Although the data below holds other lines too, output only those from the line with "You are a computer-use agent." up to and including the line with "Instruction: Choose the", exactly as they appear.

*Dataset*.
==============================

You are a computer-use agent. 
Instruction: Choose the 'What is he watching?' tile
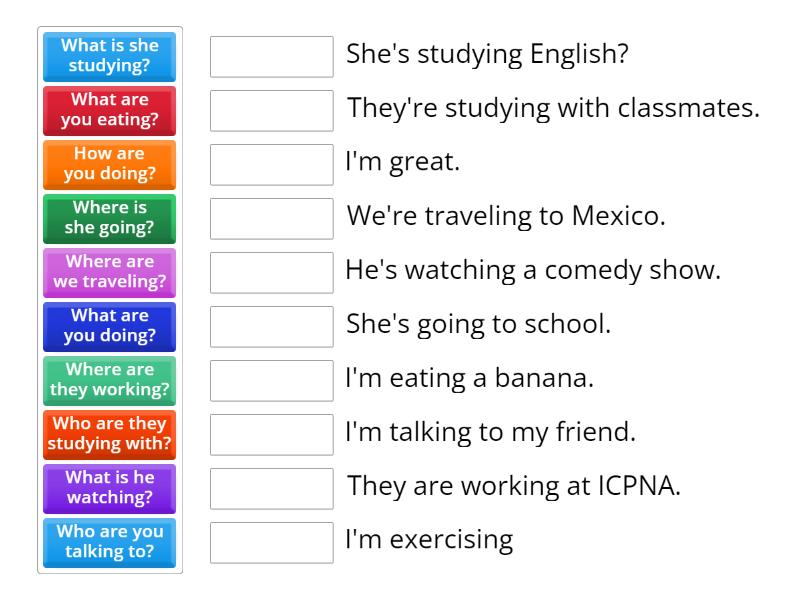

==============================

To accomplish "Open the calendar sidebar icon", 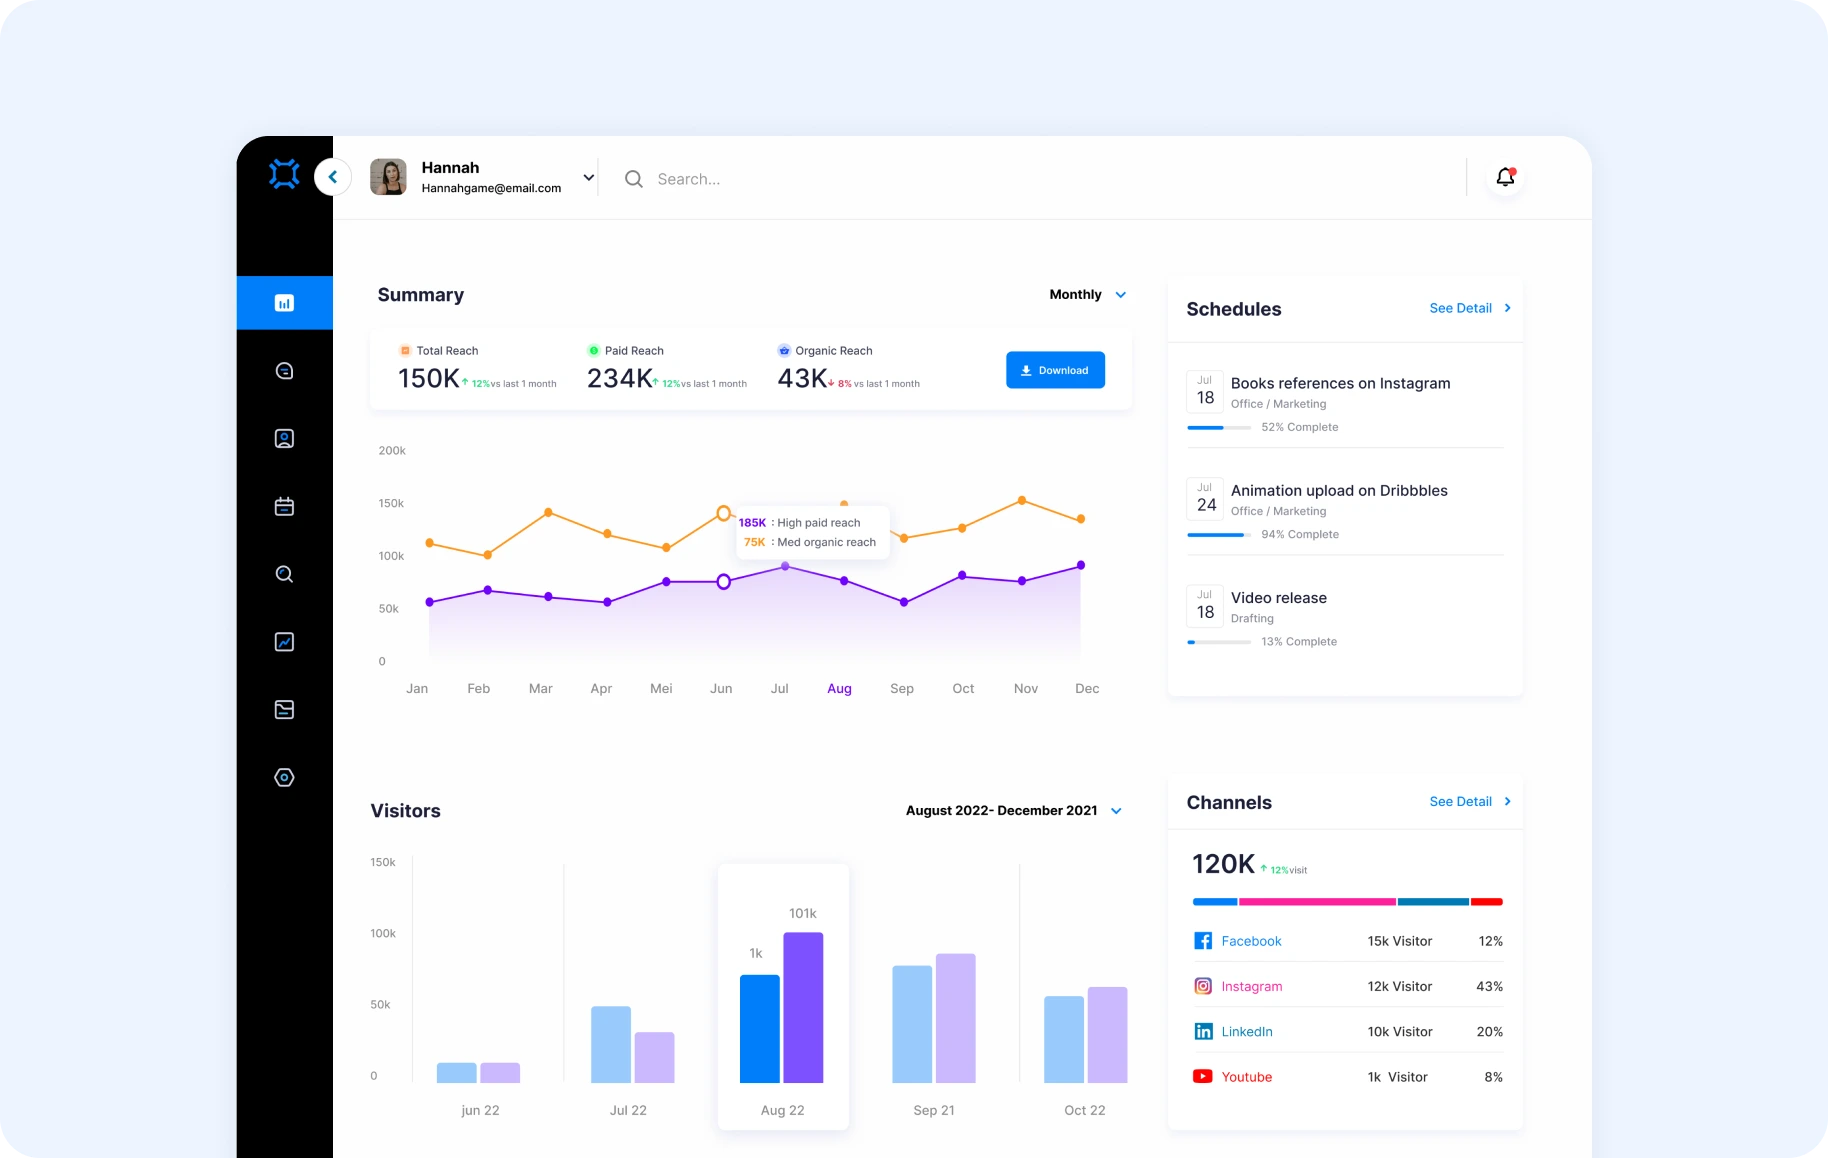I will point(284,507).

==============================

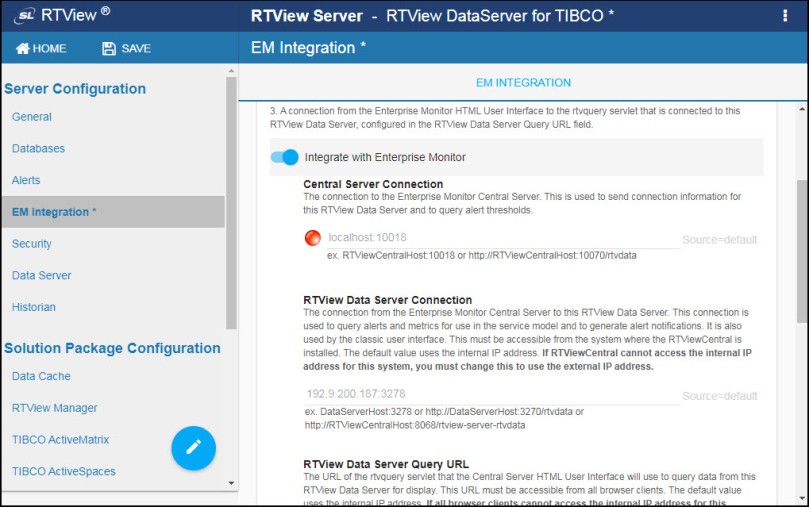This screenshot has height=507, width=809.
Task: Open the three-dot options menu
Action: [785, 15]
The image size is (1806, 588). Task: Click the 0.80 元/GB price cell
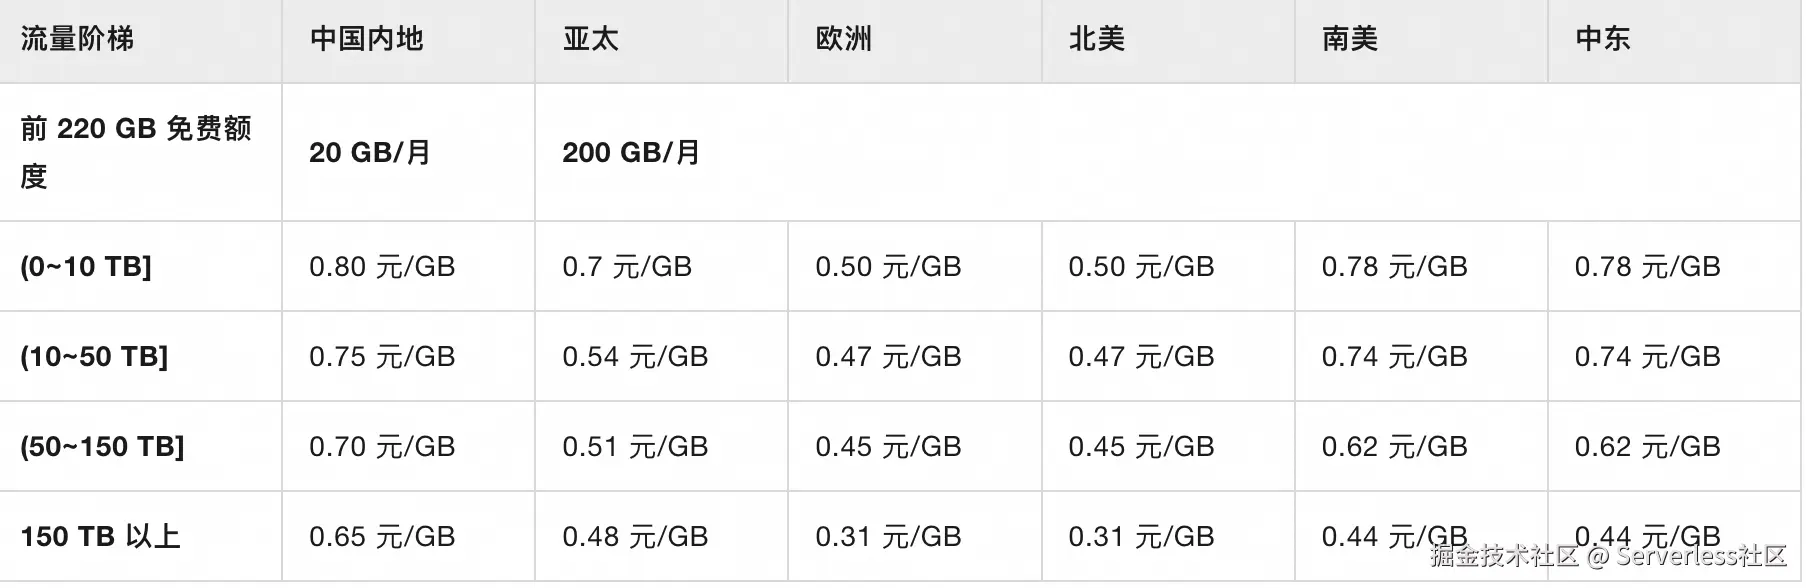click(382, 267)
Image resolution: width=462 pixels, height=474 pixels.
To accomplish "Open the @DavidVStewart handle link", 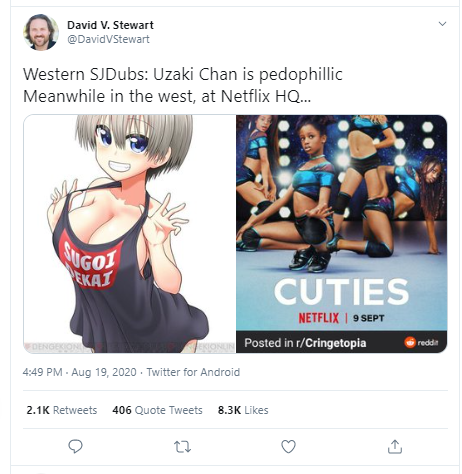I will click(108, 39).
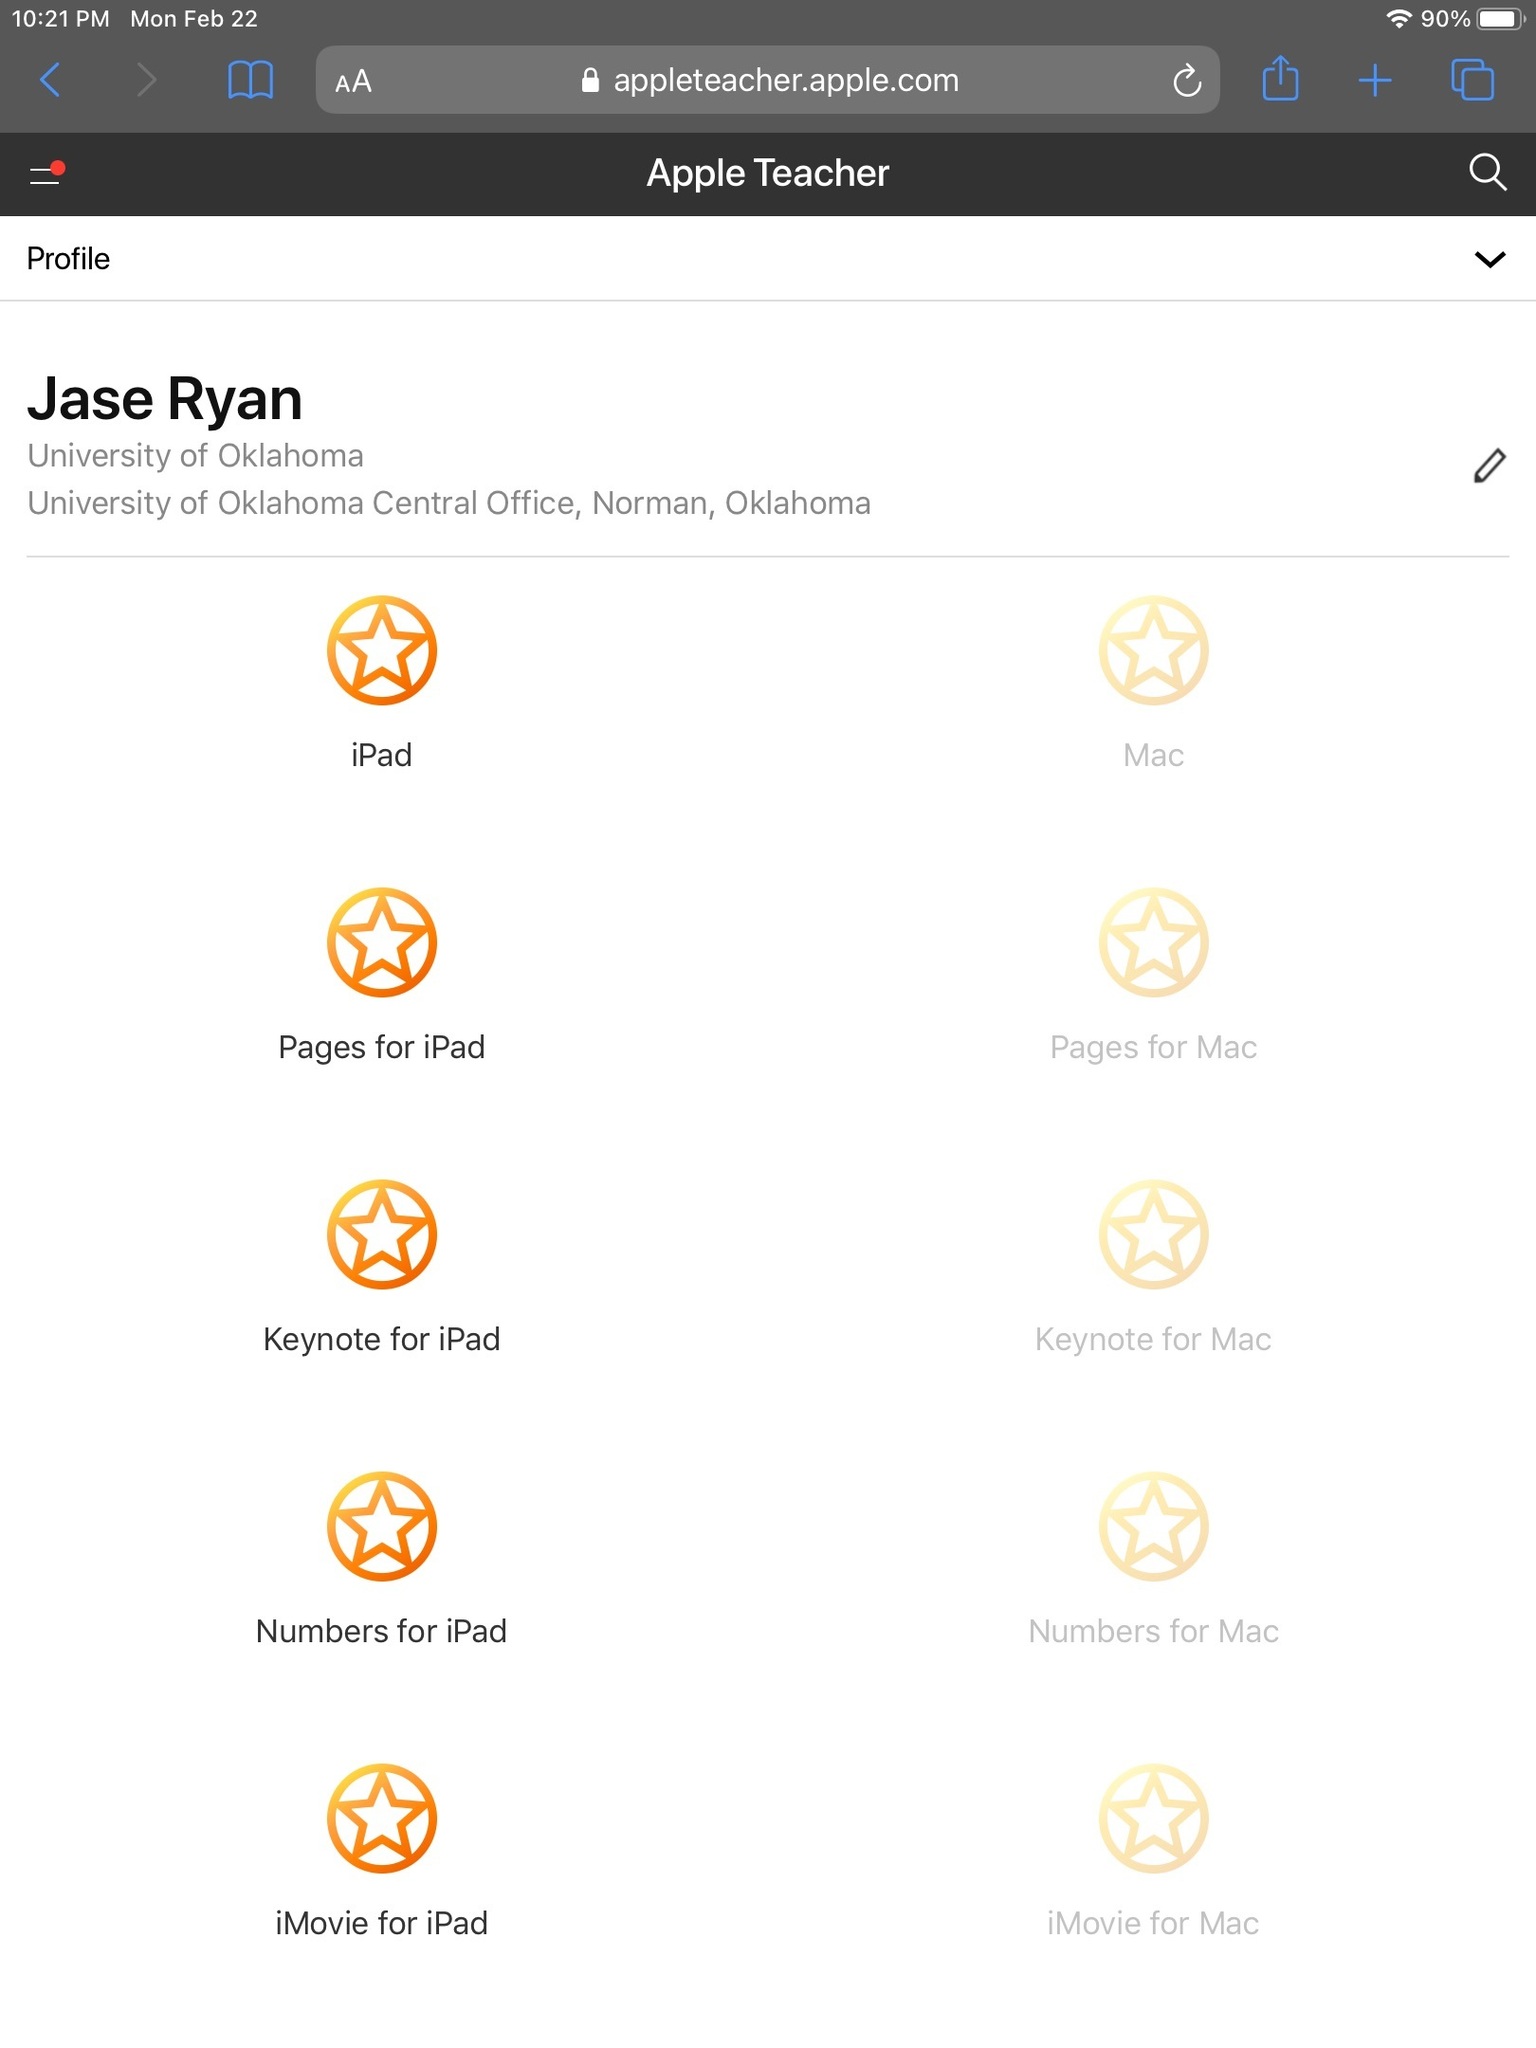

==============================

*Response to this exercise*.
You are a computer-use agent. 
Instruction: Choose the 'What is he watching?' tile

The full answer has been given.